A Role Model for Public Servants

Retiring a few days ago, Anita Sanchez is the highest ranking and longest-serving government employee of the city and county of San Francisco. She lives to serve people, to empower them so that they can contribute in making the world a better place.

Former Mayor Art Agnos praised Anita by saying that ” her greatest contribution [is] empowering people who had no power, so that they could feel that they were paid attention to when they had a problem.”

On June 29, the day Anita retired after 30 years in public service.  Three mayors led a big group of people to honor the well-loved Pinay, who was San Francisco City Government’s only department head at that time. The mayors declared that Friday “Anita Sanchez Day.”

As Executive Director of the San Francisco Civil Service Commission, Anita was in charge of overseeing the merit system for the employment of the city’s 25,000 employees.

In a report by ABS-CBN, the current mayor of San Francisco, Ed Lee, stated that he will always look to Anita Sanchez as his mentor.  “When I first began in Art Agnos’ administration, there was somebody that had to hold my hand and teach me a lot of things that I didn’t know, let me understand how the system worked because she was there before I was. And that person that I confided in a lot was Anita Sanchez,” said Lee.

Origins and education
Born in the Philippines, Anita Hubines Sanchez immigrated to San Francisco with her family in 1960 when she was 10 years old. Her father, Bonifacio Sanchez, served in the US Navy and then brought his whole family to California, where he secured a job in the US Postal Service in San Francisco.

Even in her teen years, Anita’s passion was to empower people. She studied at the San Francisco State University, where she joined an activist group that successfully pushed for the creation of a School of Ethnic Studies — one  that would offer classes like Philippine history and culture.

A good friend of Anita, Rodel Rodis, wrote in the Philippine Daily Inquirer that while in college, Anita encouraged her fellow students to “go out and serve the community.”
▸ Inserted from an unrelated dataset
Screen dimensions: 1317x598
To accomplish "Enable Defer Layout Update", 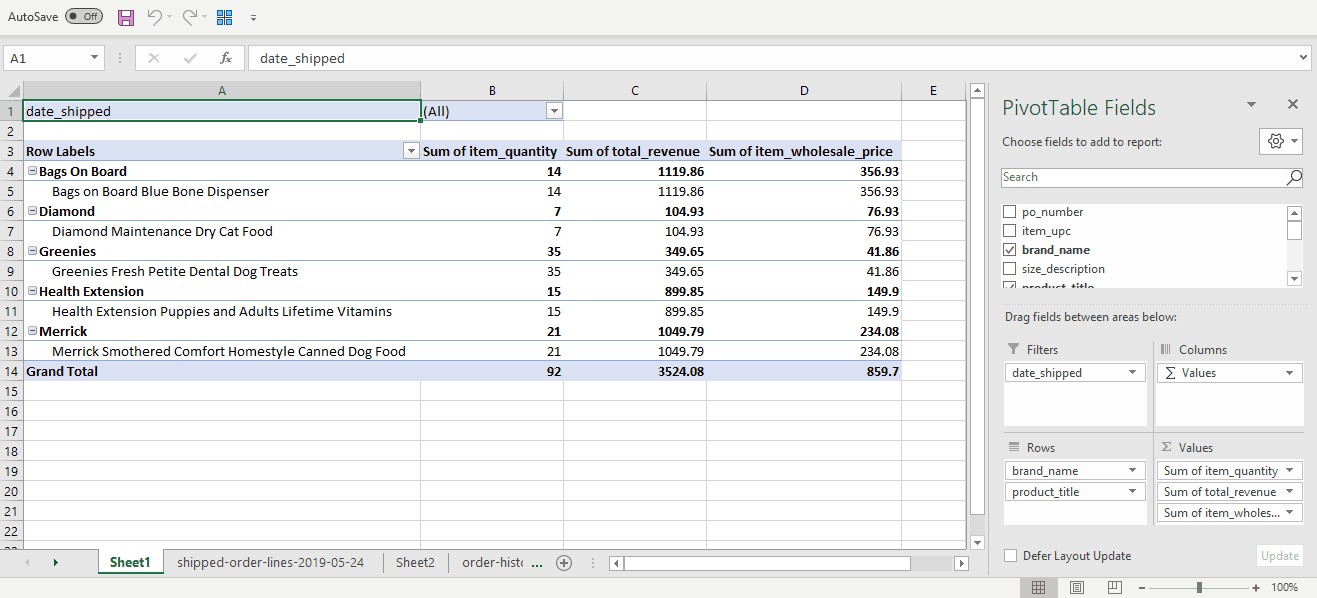I will tap(1009, 555).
Committed to the community
She was heavily involved in the community and organized the United Filipino Youth Organization (UFYO) with a modest grant from the Real Alternative Program (RAP). Anita set up a storefront on 14th and Valencia in the Mission District for young Fil-Am high school kids to hang out. When any of her kids would get in trouble with the law, Anita would go to Juvenile Hall and speak with them and with their probation officers to work out a probation plan to secure their release.

“The hardest part was often dealing with disappointed Filipino parents who would turn their backs on their kids just when their kids needed them the most,” she recounted.
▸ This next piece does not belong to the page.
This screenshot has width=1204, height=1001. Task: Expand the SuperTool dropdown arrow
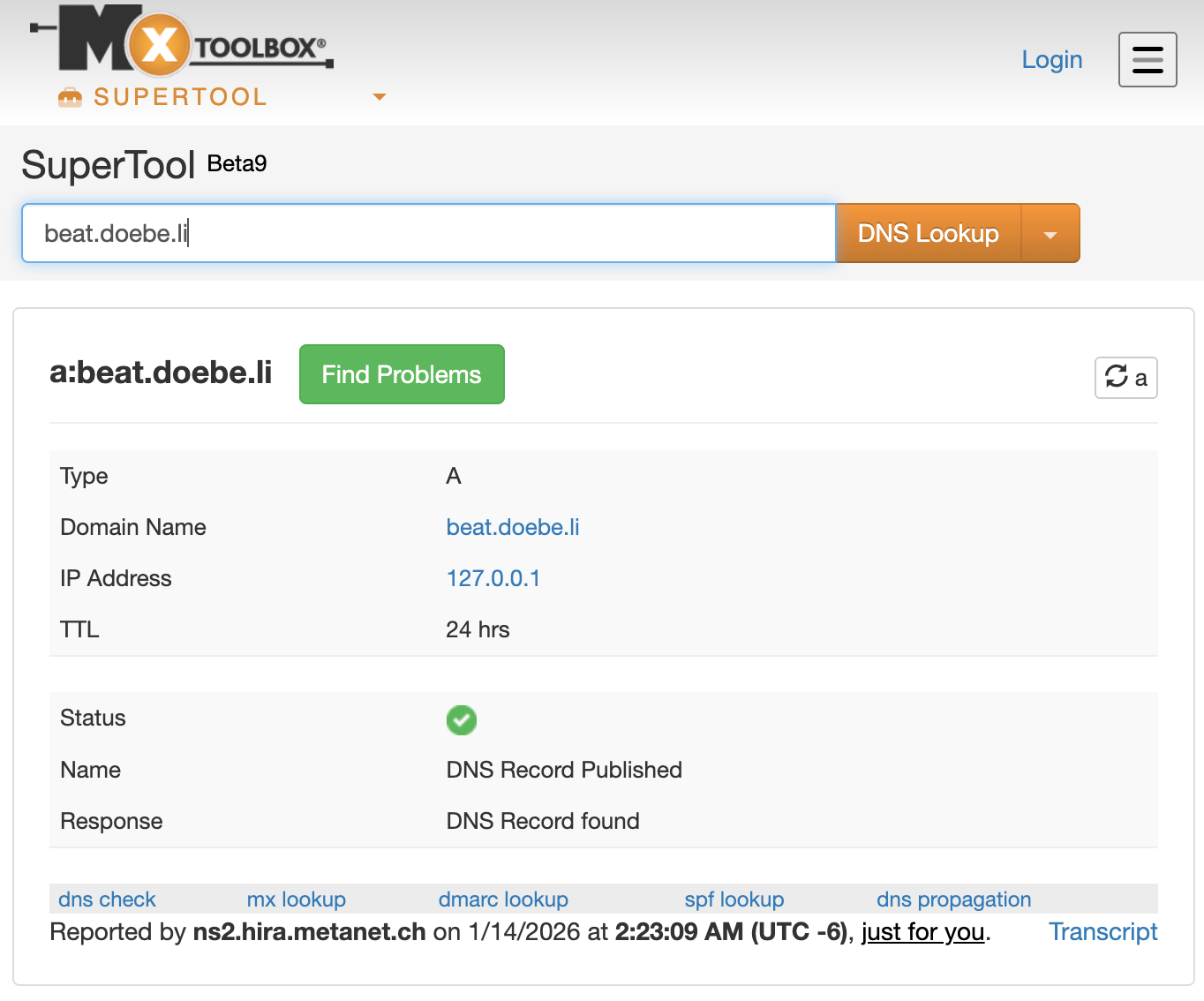380,97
“Many of the parents believed in the foolish notion that their kids should spend time in jail to teach them a lesson,” Anita said.

Anita explained to the parents that exposing their kids to hard-core criminals in jail would teach them lessons alright, but not the kind that would rehabilitate them.
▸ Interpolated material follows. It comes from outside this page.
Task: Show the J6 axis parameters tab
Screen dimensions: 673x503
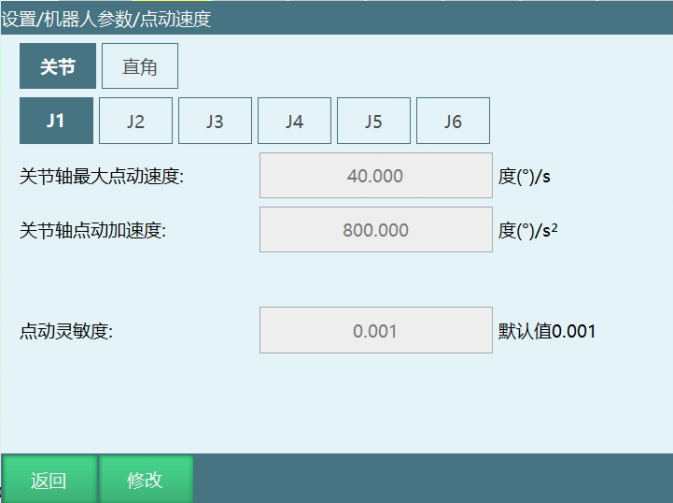Action: click(x=452, y=121)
Anita is credited with lobbying before California accrediting agencies to recognize the college degrees of Foreign Medical Graduates (FMG).  Then San Francisco Assemblyman Art Agnos was so impressed with her advocacy work that he offered her a job as his aide, which she accepted.

Through her work in the California Assembly, Anita was able to secure the passage of legislation that benefited the Filipino community and other communities.
Anita also worked as Special Assistant for Administration of Mayor Dianne Feinstein in San Francisco. When Art Agnos succeeded Feinstein,  Anita was appointed Director of his Mayor’s Citizens’

Assistance Center
Rodis recalled that Anita helped empower Pinoys in Agnos’ administration. Filipinos were appointed as department heads and city commissioners and funding was given for Filipino community programs like the West Bay Pilipino Multi-Service Center and for the Filipino American Council to purchase a building on 17th Street in the Mission to house the Filipino Senior Citizens Center.

A hardworking public servant
” It was the golden age of Filipino empowerment in San Francisco and it inspired Fil-Ams throughout the Bay Area to seek to also empower themselves. None of this would have been possible if it wasn’t for Anita’s guidance and her behind-the-scenes influence on Mayor Agnos,” said Rodis.

After Agnos lost his bid for re-election 1991, Anita went across the Bay to work as Chief of Staff of Oakland Assemblywoman Barbara Lee from 1993 to 1996.

In 1997, she returned to San Francisco to work as Assistant Executive Officer of the City’s Civil Service Commission. In that same year, she rose to the top post, where she has served until her retirement this month.

San Francisco Mayor Ed Lee, who has personally known Anita for more than 30 years, has described her as “one of the hardest working public servants committed to policies and procedures that impact thousands of San Franciscans.”

Still going strong, Anita’s passion to help better communities has not waned a bit. She is committed to continue her advocacy to help empower people. As she has often stressed time and again, aspiring for a better community is work that’s never really done.